I'm not a writer. I didn't dream about writing books when I was a
kid. There are no old notebooks filled with amazing pieces of brilliance. I preferred
Maths to English in upper high school and failed at creative writing. I've not
heard of lots of the classics, much less
read them. My spelling is atrocious. My vocabulary is limited. I’m a
people person. By nature I love working on projects with people.
So why, oh why do I spend countless hours,
sitting at a keyboard, hitting all the wrong keys in an effort to produce a
great novel?
On the weekend, I realised most of my life
expectations have never eventuated. They weren't big things, just normal Aussie
dreams. God has been pulling them out of my dream closet and making me look at
them. He seems to think it is time they were discarded, in the same way my
sewing materials and knitting needles should be. They belong to a former life. In
a way I'm sad, but in my heart I know they won't be used again. The grey nomad
crawl around Australia went years ago. Now God is shaking the dust off worldly
financial security, perfect family and eternal youth.
Really Jo, do these need to be taking room
in your dream closet?

Over the last ten years, God has been
planting new dreams within me. They are much bigger and not as comfortable as the
old ones. The others were possible. The new appear impossible, but so full of
promise.
I never purposed to be an author, yet about ten years ago, pushed
by the Holy Spirit, I set a goal to write ten books. I assumed they would be
solid non-fiction, Christian life books. I knew the first one would be about our
victory through the horror of abuse. Yet every effort to write was disastrous
until I tried fiction. Now I must face the evidence. I am not a writer and yet
my name is on a published book, a faction.

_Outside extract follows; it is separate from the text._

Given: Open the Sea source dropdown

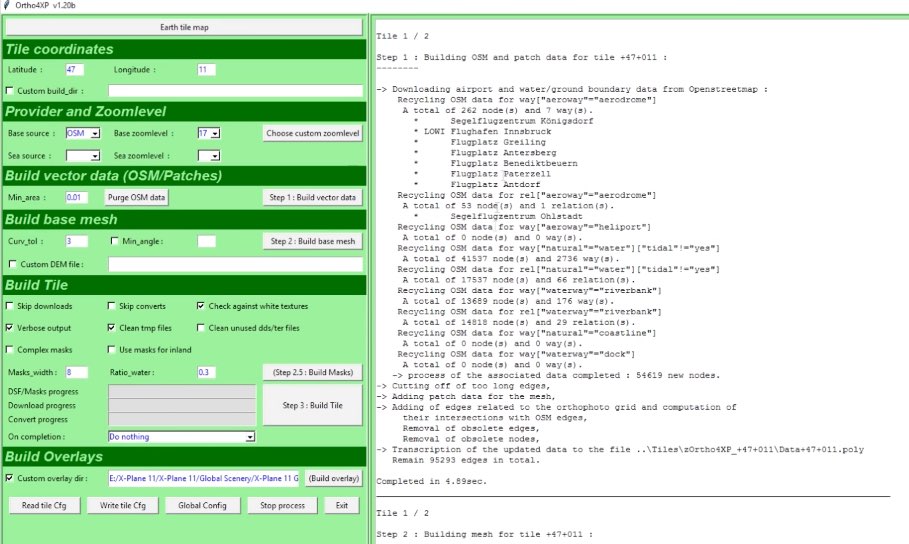Looking at the screenshot, I should click(x=95, y=156).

After its publication, I started another novel. But my self-opinions
stalled it.
‘You can’t make up plots. What do you know about writing? Your
characters are pathetic. You should do research (I hate it!) and the big one –
who do you think you are to write what God thinks and feels? I filed it under ‘vain
attempts’ and turned my thoughts to a non-fiction which hasn’t progressed past
the title.
After the Caleb conference last year, the Lord pushed me back to
the book He had named El Shaddai in 2012. With the momentum of NaNoWriMo I
found my creative brain pumping and discovered I could write a novel, well together
with God, I could. One memorable day I
found my protagonist locked in a hut in the bush. As the book is written
entirely from her point of view, the story ground to a sudden halt. I left the
manuscript overnight, flummoxed.
The next morning I told God I’d remove her from the hut with
the delete button because we must have made a mistake. But He pushed me to continue
and we found important plot clues hidden in the hut. I didn’t know they were there,
but He did.
Living God’s dreams is exciting, if challenging. Sometimes I look
at the life I thought I'd have and compare it with the one I find I'm living.
One is comfortable and predictable. The other is challenging, demanding and
surprising. I will admit I sometimes yearn for the former, where things were
tidy and organised, but I laid it down years ago. So forgetting what lies
behind (buried it in the sand) I press forward into my calling. I guess that
means the third booking is coming! I know the theme, the protagonists, the
settings. It is all overwhelming, but my co-writer seems to know what He’s
doing and is pulling me forward with great excitement.
My final confessions - now, I love writing novels.